These rules only exist to represent the fiction. You can't ignore the fiction.


This is a world building matter, thus in purview of the GM. The GM decides what sort of religions exist in the world.
If a setting flavor BANS certain lineages or classes, including Cleric or Warlock, that is fine, and self-evident during session zero when players are creating characters and discussing what they want in the setting.

But to violate the personal space of a player, including the character concept that player roleplays and self-identifies with, is something different. The DM and the players are reallife humans, and there are interpersonal boundaries and comfort zones.
 

Bad rules create bad DMs.
No. Experience creates good DMs. Most DMs are bad at first, they make mistakes, and then they learn from them and become better DMs. This is true regardless of the rules system, and writing rules to try to be bad-DM-proof just leads to them being overly rigid and hampering good DMs.
I learned D&D from close friends who were diehard 1e-2e-ers. At some point I played the Dragonlance campaign with them. When I created a Cleric character, my friend the DM didnt give me a warning that that the Dragonlance setting would remove all of my Cleric class features. He didnt warn me, because he thought that that "gotcha!" was the way the game was supposed to be according to the rules. The DM was innocent. The rules were bad.

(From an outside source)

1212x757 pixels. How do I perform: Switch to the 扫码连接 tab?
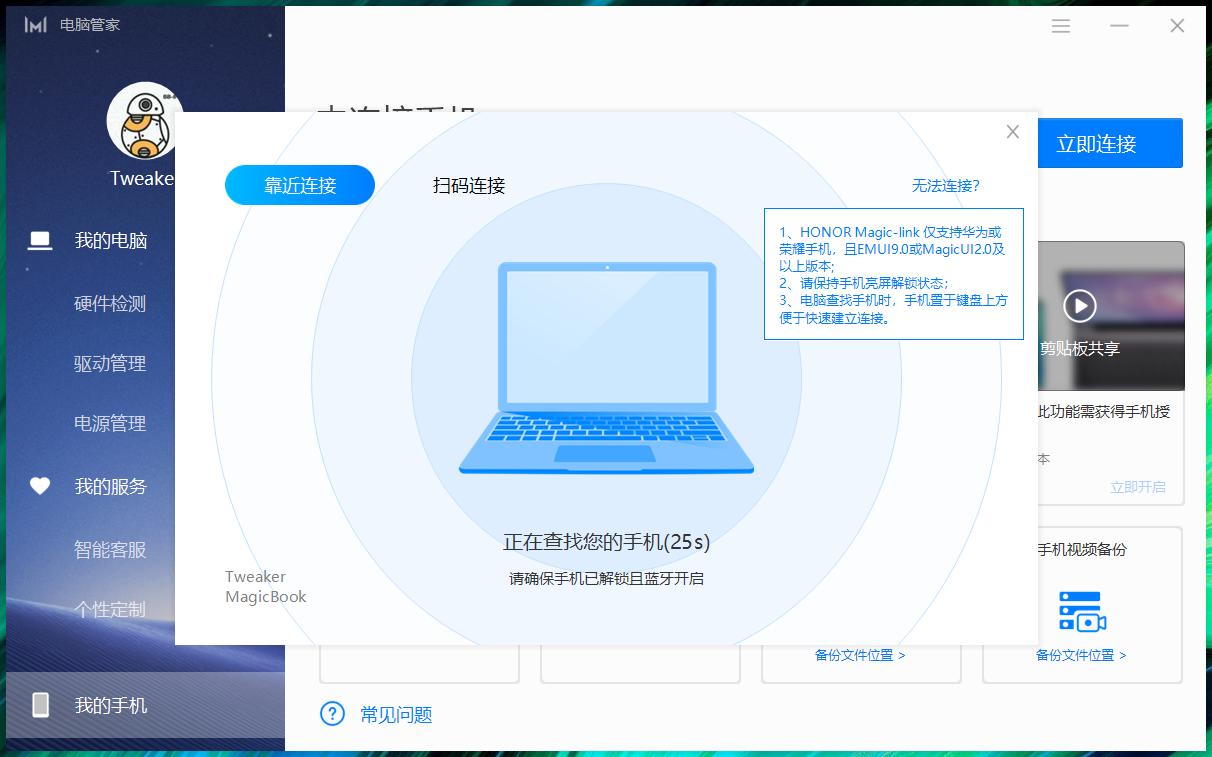point(468,185)
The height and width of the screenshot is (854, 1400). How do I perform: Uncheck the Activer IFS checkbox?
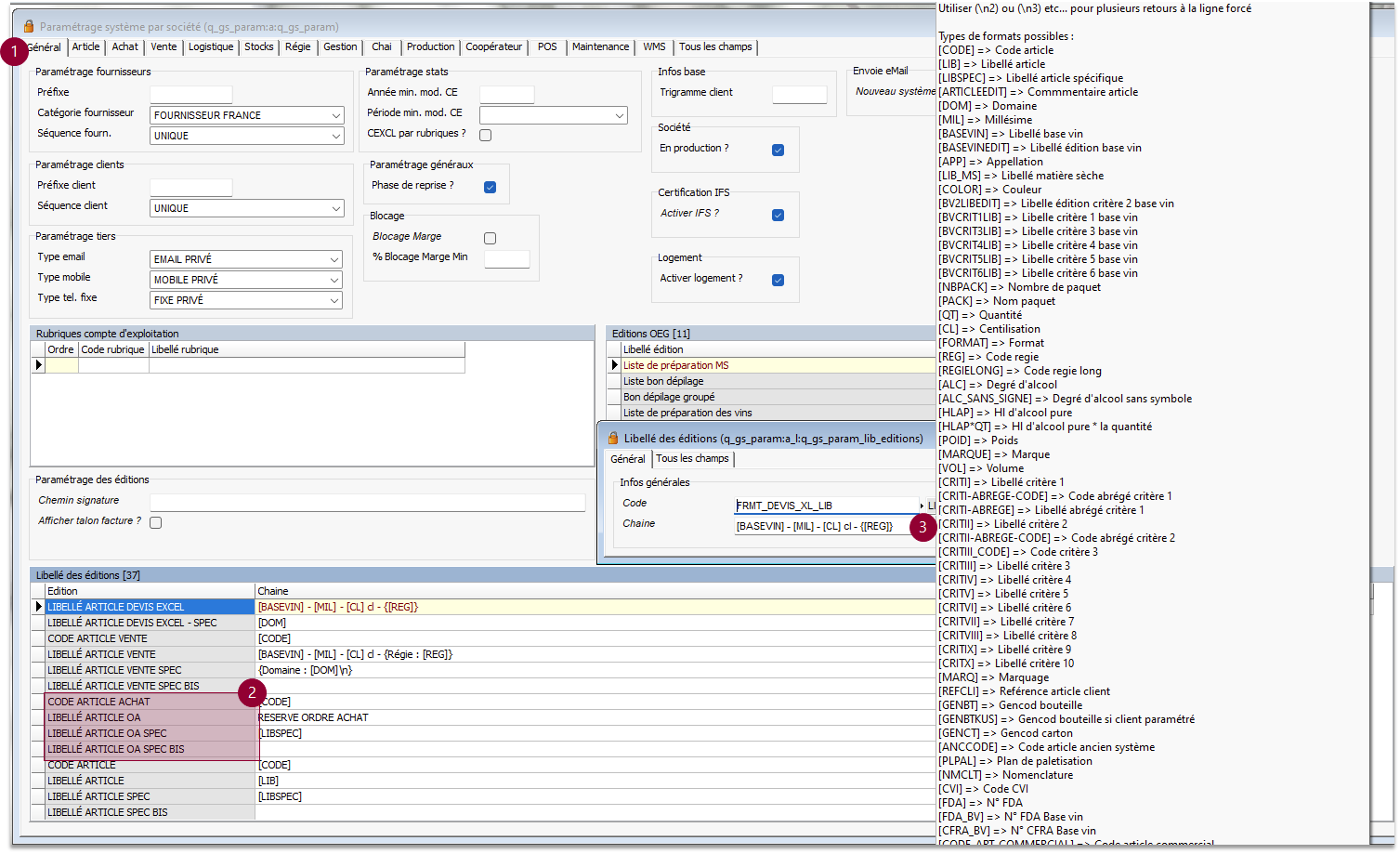pos(778,215)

That experience of character violation was profoundly violating for me. To this day, I irrationally hate the Dragonlance setting. I dont care if later they fixed that problem. I hate, hate, hate that setting, and want nothing to do with it. I got burned and I will never play that game again.
This is always what it comes down to. We’ve all had bad experiences in the past, usually from when we were first learning the game, usually with DMs who were also inexperienced. Sometimes those experiences can leave a lasting negative impression like this, and yes, that sucks. I’m sorry you had such a negative experience, but I am not your old DM and it isn’t fair to me to assume that I am making the same mistakes they did.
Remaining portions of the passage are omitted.